Looking back on it, we had already struck gold once, wwoofing in france, so were were probably due a really terrible one. Fate did not disappoint.
We arrived in Smållandsstenar at 9:00, and it was already dark as pitch. Luckily for us, Marcus was waiting to meet us right by the station. He seemed nice enough, if a bit gruff, but being farmer what would you expect?
Back at the house we met his wife, Freida, and Mike, a friend of theirs. We were shown our room in a small prefab outside, although we weren’t sure why we couldn’t sleep in 2 of the 3 beds in the house. Oh well.
Our first day was a market day, so Laura and I couldn’t do a lot - we couldn’t really help sell the vegetables, because we couldn’t speak Swedish, so we had a pretty chill day poking round town, looking at all the red Swedish houses. Mark told us that this is because of the copper mining in Sweden; a by-product of the ore purification step is a coppery-red pigment, which is widely used in paint.

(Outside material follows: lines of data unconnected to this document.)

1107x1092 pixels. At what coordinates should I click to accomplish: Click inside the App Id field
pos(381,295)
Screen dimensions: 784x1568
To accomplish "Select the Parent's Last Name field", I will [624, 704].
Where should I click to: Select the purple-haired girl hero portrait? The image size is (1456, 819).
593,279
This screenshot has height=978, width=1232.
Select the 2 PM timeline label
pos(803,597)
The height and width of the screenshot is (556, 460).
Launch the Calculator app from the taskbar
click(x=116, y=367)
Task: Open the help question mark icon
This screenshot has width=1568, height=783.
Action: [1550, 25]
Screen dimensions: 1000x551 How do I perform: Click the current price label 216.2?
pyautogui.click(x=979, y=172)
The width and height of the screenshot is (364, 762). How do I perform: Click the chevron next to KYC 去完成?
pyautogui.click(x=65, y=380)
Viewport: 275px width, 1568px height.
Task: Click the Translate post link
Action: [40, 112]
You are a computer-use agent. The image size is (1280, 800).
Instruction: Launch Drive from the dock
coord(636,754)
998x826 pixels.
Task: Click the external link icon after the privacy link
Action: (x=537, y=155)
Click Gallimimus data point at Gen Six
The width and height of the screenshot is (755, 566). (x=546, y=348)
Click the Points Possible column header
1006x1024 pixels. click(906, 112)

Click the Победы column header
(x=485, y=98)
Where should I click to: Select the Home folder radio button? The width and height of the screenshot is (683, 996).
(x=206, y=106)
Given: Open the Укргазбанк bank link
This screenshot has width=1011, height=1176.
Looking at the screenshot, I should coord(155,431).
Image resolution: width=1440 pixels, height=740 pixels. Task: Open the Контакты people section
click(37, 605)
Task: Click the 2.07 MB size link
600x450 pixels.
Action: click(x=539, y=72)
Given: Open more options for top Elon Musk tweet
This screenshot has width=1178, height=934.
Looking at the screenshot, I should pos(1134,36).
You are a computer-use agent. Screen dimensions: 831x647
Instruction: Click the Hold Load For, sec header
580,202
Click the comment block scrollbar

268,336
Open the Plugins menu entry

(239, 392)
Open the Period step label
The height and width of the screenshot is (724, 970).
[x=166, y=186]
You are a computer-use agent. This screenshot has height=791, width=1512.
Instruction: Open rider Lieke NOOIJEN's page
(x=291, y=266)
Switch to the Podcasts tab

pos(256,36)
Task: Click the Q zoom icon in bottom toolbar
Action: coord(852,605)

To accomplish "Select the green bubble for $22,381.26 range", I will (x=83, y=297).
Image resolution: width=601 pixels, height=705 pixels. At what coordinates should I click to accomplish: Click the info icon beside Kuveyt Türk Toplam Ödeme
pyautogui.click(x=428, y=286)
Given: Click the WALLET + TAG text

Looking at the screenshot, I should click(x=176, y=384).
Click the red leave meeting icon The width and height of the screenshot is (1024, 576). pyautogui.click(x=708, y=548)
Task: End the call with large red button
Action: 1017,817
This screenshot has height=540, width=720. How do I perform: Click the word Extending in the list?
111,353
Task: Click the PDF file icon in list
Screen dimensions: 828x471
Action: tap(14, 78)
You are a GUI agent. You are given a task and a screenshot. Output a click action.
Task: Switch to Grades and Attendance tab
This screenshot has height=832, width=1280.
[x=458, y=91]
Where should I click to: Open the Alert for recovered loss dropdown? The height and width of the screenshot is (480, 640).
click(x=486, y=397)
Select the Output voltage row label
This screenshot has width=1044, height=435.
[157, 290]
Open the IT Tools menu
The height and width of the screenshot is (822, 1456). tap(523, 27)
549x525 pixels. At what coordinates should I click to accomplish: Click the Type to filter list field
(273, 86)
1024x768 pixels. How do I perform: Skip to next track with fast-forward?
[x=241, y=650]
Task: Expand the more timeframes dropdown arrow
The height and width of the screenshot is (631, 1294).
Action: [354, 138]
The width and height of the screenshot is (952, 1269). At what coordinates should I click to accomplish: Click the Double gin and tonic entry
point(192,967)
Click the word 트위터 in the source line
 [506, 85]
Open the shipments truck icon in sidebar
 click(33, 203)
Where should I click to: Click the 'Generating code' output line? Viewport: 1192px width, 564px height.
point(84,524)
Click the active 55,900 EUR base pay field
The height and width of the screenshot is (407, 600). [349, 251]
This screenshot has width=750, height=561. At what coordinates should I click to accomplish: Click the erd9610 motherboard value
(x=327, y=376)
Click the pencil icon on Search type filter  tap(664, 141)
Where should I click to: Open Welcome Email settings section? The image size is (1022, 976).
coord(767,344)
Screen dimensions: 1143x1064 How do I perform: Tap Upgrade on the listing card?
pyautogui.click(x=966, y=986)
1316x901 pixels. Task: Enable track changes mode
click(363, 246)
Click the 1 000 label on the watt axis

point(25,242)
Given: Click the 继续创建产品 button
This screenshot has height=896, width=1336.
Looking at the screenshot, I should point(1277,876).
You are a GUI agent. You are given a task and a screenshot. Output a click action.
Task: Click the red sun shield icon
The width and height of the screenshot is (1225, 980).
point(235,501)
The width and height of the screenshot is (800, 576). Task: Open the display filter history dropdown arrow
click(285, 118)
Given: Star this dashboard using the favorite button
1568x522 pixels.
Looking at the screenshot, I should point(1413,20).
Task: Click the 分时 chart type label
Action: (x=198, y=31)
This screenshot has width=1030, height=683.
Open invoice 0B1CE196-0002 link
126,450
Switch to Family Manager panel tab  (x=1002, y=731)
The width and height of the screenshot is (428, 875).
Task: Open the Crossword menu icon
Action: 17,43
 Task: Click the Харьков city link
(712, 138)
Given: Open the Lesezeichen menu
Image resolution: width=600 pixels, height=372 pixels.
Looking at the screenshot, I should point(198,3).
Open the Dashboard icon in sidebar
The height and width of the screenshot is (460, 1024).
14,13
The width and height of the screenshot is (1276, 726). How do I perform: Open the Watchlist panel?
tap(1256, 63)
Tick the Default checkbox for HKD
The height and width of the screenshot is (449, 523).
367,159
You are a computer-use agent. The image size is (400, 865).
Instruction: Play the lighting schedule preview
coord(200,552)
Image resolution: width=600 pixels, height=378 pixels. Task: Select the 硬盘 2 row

We were also introduced to a new breakfast experience (for us, at least), which was salad for breakfast. Was this normal? Was it just because they had heaps of lettuce at the time we were there? Who knows? I’m leaning towards the second hypothesis, because we had lettuce with every other meal too.
That night, another wwoofer arrived, Hannah a German girl just out of school who had come wwoofing to practice her English while deciding what she wanted to study at university.
The next morning, breakfast was delayed, as we first had to get breakfast for the animals. This entailed a trip to the local supermarket, where we thoroughly sorted through the dumpster for any nice rotten fruit (for the pigs), old meat (for the dogs or for us, depending on how green it looked), or anything else packaged that we might be able to eat. We managed to find about 30 jars of lemon curd that were only just out of date, so this was our new breakfast spread.
We got back in time to say goodbye to Mike and Freida, who were going to Belgium for a few days, then had breakfast and got stuck into our work. Most of the day was spent picking peas and digging up potatoes, so we finished up exhausted! We made a quick dinner where we learned (from a rather angry Marcus), that they never cooked on the electric stove, and that they used the gas stove on the other side of the house (we should obviously have guessed that), and that we were never to turn the gas up past the halfway mark.
I went to bed that night thinking wistfully of John and Joyce in France, who would actually compliment us on our work for the day and our cooking, and who didn’t expect us to know the ins and outs of their household right from the start.
The next few days passed more or less the same - maybe we would be planting seedlings or picking beans, and cooking whatever we could find for dinner. It was a bit rough, but not too bad, and I thought we could probably get through our 3 weeks. We had a nice day off where we went for a big walk to a nearby lake, which was nice.
At first I was willing to put it down to the long trip she had to take to get back - after a long journey none of us are in the best of moods. So I more or less ignored her stomping round shouting in Swedish, even when she got angry at us for not knowing where her dustpan and brush were (how should we know - we’d never seen the thing?). She also shouted at us because we didn’t speak Swedish, despite their wwoofing page saying that they welcomed English, German and French speakers. Our sins also included having put one of the pots away in the wrong place and not finishing the tray of ~30 courgettes that she had decided we would eat while she was away.
The next morning things didn’t look much better. Laura was shouted at in Swedish for a while, as Freida became increasingly angry, before she decided to try English: “Good Morning”. “Oh!” said Laura “Good morning to you too”.
Things came to a head when we set the table for breakfast, and brought out a big bowl of lettuce, for the salad that they seem to enjoy for breakfast. We had done this every other day and nobody had batted an eyelid, but today, as Freida saw it, she exclaimed “Do you think Marcus is a pig?”. “No” we all replied, but that was it, she was off! As she was lambasting us about being useless city-dwellers, Marcus walked in and told us that we should leave. Well that was fine by me, I think we had all had about enough.
We packed our bags and got ready to go, and Laura asked if we could be dropped off at the nearest train station - she received an earful of Swedish followed by “F*** you!”. So the tree of us made our way along the side of the road for a few hours until we eventually got back to Smållandsstenar, where we hoped to find somewhere to stay for the night. Unfortunately for us, the camping ground was closed, and the town hotel had been shut down and used to house refugees, so we got on a bus and ended up in Halmstad (a small city), where we collapsed into a Best Western for the night.
Hannah had met a fellow German wwoofer on the train, who was going to a farm near Stockholm. She got in touch and (after checking that it was a nicer place), set off for there the next day. We found a cheap (for Sweden) airbnb in Malmo, which is where we are hanging out for the time being!